交通弱者や日常生活圏内での移動を支える公共交通システムの実験がスタート

 気づきを高めた市民の日々の移動をサポートするためには、パブリックとパーソナルの両面から移動手段を整えていくことが必要となります。さまざまな移動手段から市民が用途や状況に応じて最適なものを選び、使いこなすことでITSとしての目的を果たすことができるのです。そして、柏市では、そのために必要な新しい公共交通システムの社会実験がスタートしています。
 これまでの公共交通システムは、大量輸送を目的にしたものが多く、時間や場所など、ほとんどが移動手段にヒトが合わせるよう設計されてきました。しかし、これからの公共交通システムは、従来では置き去りにされがちだった高齢者や障害をお持ちの方、お子さん連れやたくさんの荷物を持った方といったあらゆる利用者にとっても使いやすいものである必要があります。また、中~長距離の移動だけでなく、半径2~3キロの日常の生活圏内の手軽な移動をサポートすることも公共交通システムの重要な役割となります。柏市では、オンデマンド交通やマルチモビリティシェアリングなど、すでに多くの実証データを集め、さらなる利便性の向上をめざす段階へと入っています。今後も、不便であるか故に外出を敬遠しがちだった人たちの視点を大切に、利用する人にとって手軽で使いやすい公共交通システムの開発を進めていきます

東京大学オンデマンド交通システム -超高齢社会に向けた新しい福祉交通-

 オンデマンド交通とは、利用者の予約に応じてバスが移動する、新しい交通システムです。路線バスやタクシーの特徴をあわせ持ち、利用者がいないときは移動せず、多いときには乗り合わせて運行するという点で効率的です。
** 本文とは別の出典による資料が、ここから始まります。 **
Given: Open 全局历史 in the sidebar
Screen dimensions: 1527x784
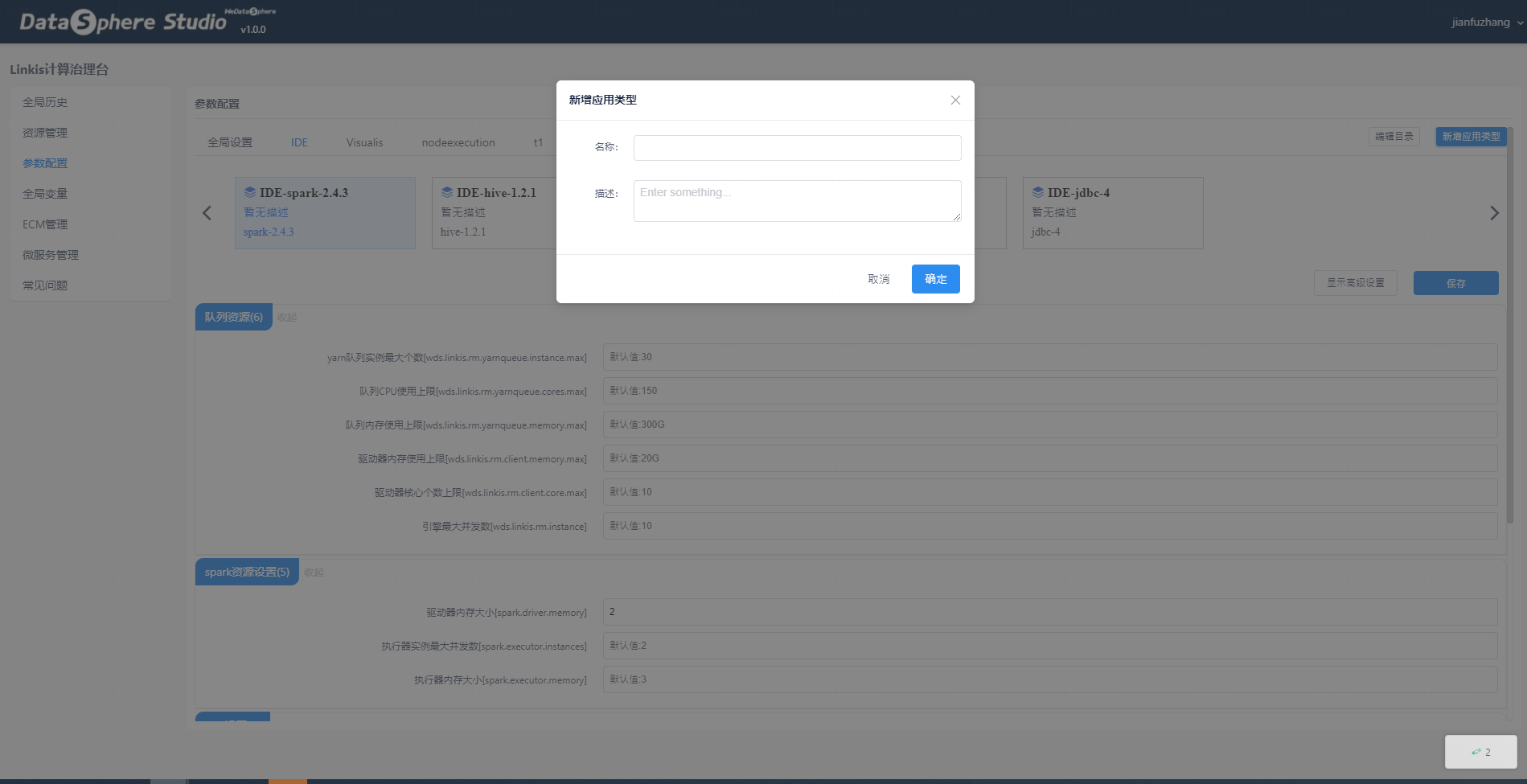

このような特徴から、路線バスが衰退してしまった地方部だけでなく、都市部でも高齢者の新たな移動手段として利用されています。本システムのもっとも大きな特徴は、出発・到着時刻の指定が行えることです。これによって、病院の予約や駅での乗り継ぎなどといった、時間を守る必要のある需要にも対応することが可能となりました。また、コンピュータを活用することで、予約の処理、運行計画の作成、配車の指示、データの蓄積などが自動で行えるようになっています。こうした自動化によって、オペレータに要求される知識や負担が大幅に削減されました。予約インターフェースも、電話、タッチパネル、webページなど様々なものがあり、利用者にとって操作しやすいものを選ぶことができるようになっています。
 現在では、その有用性が評価され、30近い自治体で運行が始まっています。これらの自治体での利用ログはデータベースに蓄積されており、サービスの改善や移動実態の分析など様々な用途に使用することができます。

マルチモビリティシェアリング システム -1枚のカードで様々な乗り物が使えるマルチモビリティシェアリング-

 マルチモビリティシェアリング システムは統合データベースと共通のインターフェイスの二つのモジュールで構成されています。
 本システムはガソリン自動車、電気自動車、電動バイク、自転車などの複数のシェアリングサービスを統合しました。利用者は一つのIDとICカードを持ち、共通インターフェイスから様々なサービスを利用することができます。例えば、借りたいと思った車両が他の利用者により、使われている場合には他交通手段の選択肢を選ぶことができます。本システムのログデータは統合データベースに蓄積され、運行地域の動きを再現することができます。蓄積されたデータは都市計画にも活用できます。
 本システムには既存のシェアリングシステムと違う二つの特徴があります。一つ目は利用者が共通インターフェイスから多様な交通手段を共有することができます。二つ目はワンウェイ(One-way)利用にも対応できます。この特徴により、モビリティの改善、管理コストや二酸化炭素の低減に貢献できます。